We’ve been doing that for decades. It’s no more than a way of ensuring our continuing decline.
Eric Clapton and Bob Dylan are Messiahs, along with Joni Mitchell, Joan Baez, Leonard Cohen and a few others…
For sure, for sure, Chuck. When I hear Dylan on the radio these days, I turn the volume way up and bask in his genius–and our good fortune in having him beside us all these years.
Terrible things are happening outside. Poor helpless people are being dragged out of their homes. Families are torn apart. Men, women and children are separated. Children come home from school to find that their parents have disappeared.
Anne Frank 1943
Thank you, Mike. Anne Frank’s words are a perfect fit for what is occurring at the hands of federal ICE agents. It’s shocking and troubling. All Americans, no matter what party or persuasion or beliefs, should be very worried. I hope that our local enforcement leaders will speak-up–The district attorney, the sheriff, the police chiefs in our three larger towns. You are the experts in this area, you have our trust and respect. Let us know this troubles you, that it is not right. This is not the humane, lawful law enforcement that we have here in Mendocino County. May ICE never come to our County. May the cruel and harmful, even deadly, ICE practices that we see in some of our cities–Minneapolis in the forefront, and with thousands of regular citizens standing-up and speaking-out–be denounced and ended.
I called my imaginary agent in LA to pitch the idea of a Wag the Dog remake in the Age of AI. She scoffed and said, “Paramount had the same idea five years ago. It’s what’s happening. You’re in it as an extra.’ I asked if extras got paid. Thought I heard her laugh as she hung up.

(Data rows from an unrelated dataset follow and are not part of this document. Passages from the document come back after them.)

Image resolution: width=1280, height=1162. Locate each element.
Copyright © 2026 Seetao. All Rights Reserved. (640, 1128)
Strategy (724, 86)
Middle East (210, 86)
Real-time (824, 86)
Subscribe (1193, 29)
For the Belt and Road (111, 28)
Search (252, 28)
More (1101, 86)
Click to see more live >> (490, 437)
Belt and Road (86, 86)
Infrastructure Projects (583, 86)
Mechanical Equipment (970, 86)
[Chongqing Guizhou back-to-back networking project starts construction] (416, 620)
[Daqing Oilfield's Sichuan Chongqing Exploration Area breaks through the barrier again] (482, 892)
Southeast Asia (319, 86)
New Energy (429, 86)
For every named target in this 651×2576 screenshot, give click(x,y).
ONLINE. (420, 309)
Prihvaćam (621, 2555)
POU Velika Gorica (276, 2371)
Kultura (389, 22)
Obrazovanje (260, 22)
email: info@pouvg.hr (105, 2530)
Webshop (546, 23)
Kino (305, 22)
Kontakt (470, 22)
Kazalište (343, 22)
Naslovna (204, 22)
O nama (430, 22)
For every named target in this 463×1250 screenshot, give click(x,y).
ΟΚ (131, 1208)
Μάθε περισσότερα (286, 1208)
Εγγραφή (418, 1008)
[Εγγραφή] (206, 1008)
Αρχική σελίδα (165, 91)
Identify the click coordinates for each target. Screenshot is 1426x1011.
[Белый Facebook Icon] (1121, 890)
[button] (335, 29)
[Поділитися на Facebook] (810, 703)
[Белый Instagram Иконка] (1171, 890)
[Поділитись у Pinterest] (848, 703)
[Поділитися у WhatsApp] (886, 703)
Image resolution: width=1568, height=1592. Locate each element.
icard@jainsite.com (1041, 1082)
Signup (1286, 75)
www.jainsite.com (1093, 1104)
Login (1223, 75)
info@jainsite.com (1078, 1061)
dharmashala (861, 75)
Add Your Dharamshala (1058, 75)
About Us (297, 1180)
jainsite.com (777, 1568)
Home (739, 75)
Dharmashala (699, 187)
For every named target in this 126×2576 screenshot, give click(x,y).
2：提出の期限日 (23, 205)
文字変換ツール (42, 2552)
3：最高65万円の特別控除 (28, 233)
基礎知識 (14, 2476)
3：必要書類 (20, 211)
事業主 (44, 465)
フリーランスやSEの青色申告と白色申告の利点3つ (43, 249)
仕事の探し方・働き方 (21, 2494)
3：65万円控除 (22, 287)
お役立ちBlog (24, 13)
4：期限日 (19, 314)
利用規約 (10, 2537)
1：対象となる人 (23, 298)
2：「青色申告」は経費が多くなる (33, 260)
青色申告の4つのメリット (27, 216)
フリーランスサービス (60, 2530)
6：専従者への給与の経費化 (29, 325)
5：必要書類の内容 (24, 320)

Waging war against law enforcement has always been a loser. A person could even get killed in the process. If as much energy that is being put against ICE was instead put into reforming our immigration laws we would see a change. Instead of having special interests like California Farm Bureau lobbying for immigration reform, and the AFLCIO arguing against it, there would be people in the streets demanding a change. Passionate support for illegal immigration is also a political loser, regardless of who is benefiting. Ask Biden’s people about that.